- **Exercise tasks**:
1. In the blog excerpt, why does the writer expect to receive a phone interview? Answer in one to three sentences.
2. From the blog excerpt, list every source of anxiety or nervousness that the writer expects to face in connection with the interview.
3. Output the part of the blog excerpt that opens with the words containing "Unbelievably Delicious" and closes with "I swear. Mmmmmmm.".

Thank you so much for all the votes for the Southwest contest! I did make it into the top 10 which means I should be getting a phone interview. Now I just wait to hear from them. I'll feel anxious about it until I've got the interview penciled in and then I'll feel anxious that I'll still be the snuffling snot zombie and then I'll feel SO NERVOUS about what to say. That's the next project.

For now, I'm trying to talk myself into drinking lots of fluids. The not-fun kinds like water. Boo hoo.

August 27, 2008

Vote for me!

I have submitted a video application for the Southwest Airlines Blog-o-spondant. It's a really cool blogging gig and I really, really want it. I kind of think it's perfect for me, too.

Here's the embed video:


But head on over HERE!
to vote!

Check out the other videos, too. There are some funny ones (and you can vote for more than one, so click away).

August 26, 2008

Unbelievably Delicious

uncrustable.jpg
Have you guys tried Uncrustables? This is like my new favorite all-time snack. I can't stop thinking about them. We went out for fancy Italian food tonight, and it was really good, but I love these things so much I think I would have enjoyed an Uncrustable just as much. It's kind of like a donut, and kind of like the best part of white bread, and there is no worries about jelly spillage or too much peanut butter. It is factory manufactured perfection. And, it's vegan so it's not even that bad for you (right?). This is the new Ramen Noodles, I swear. Mmmmmmm.

- **Collected material**:
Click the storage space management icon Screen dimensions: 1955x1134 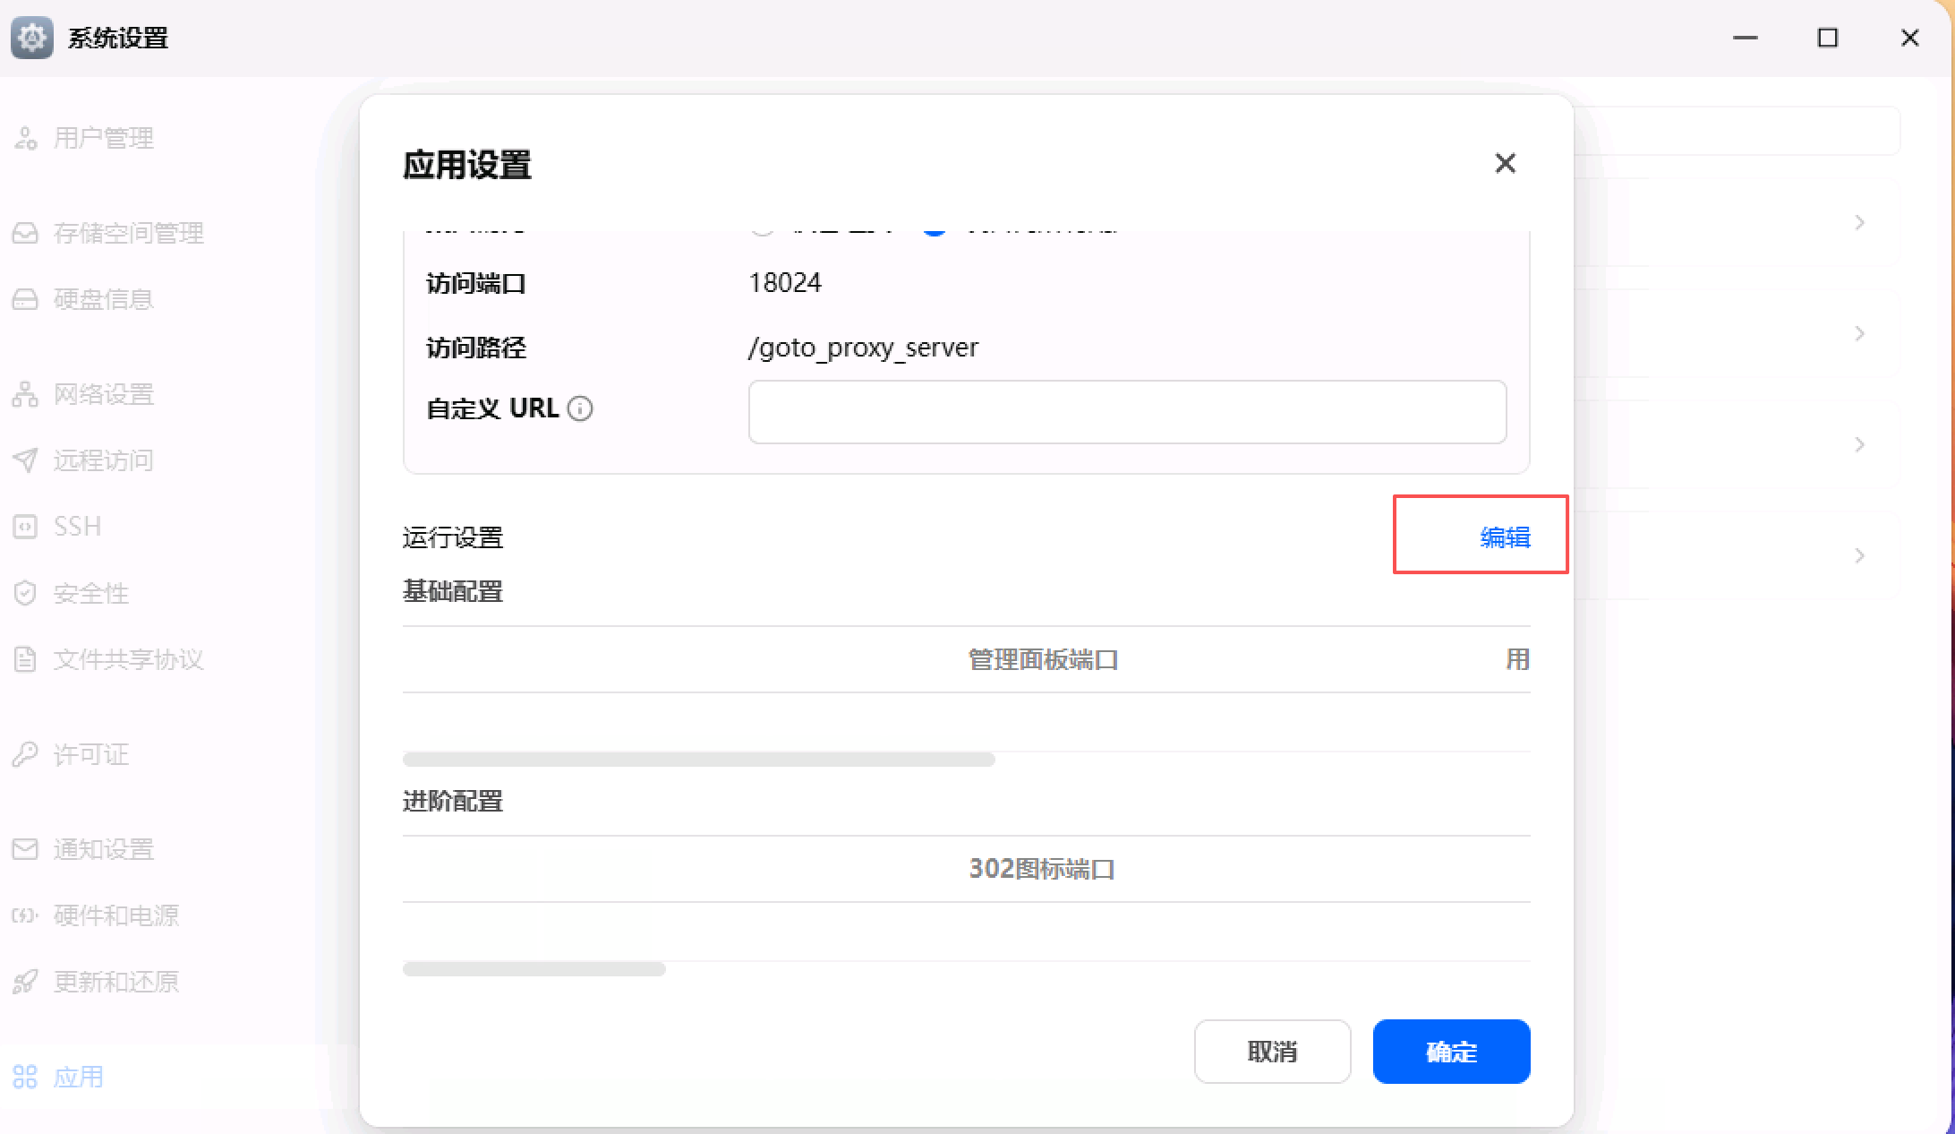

- **Expected outputs**:
1. The writer made it into the top 10 of the Southwest contest, and placing in the top 10 means a phone interview should follow.

2.
- Not yet having the interview penciled in
- Possibly still being "the snuffling snot zombie" at the time of the interview
- What to say in the interview

3.
Unbelievably Delicious

uncrustable.jpg
Have you guys tried Uncrustables? This is like my new favorite all-time snack. I can't stop thinking about them. We went out for fancy Italian food tonight, and it was really good, but I love these things so much I think I would have enjoyed an Uncrustable just as much. It's kind of like a donut, and kind of like the best part of white bread, and there is no worries about jelly spillage or too much peanut butter. It is factory manufactured perfection. And, it's vegan so it's not even that bad for you (right?). This is the new Ramen Noodles, I swear. Mmmmmmm.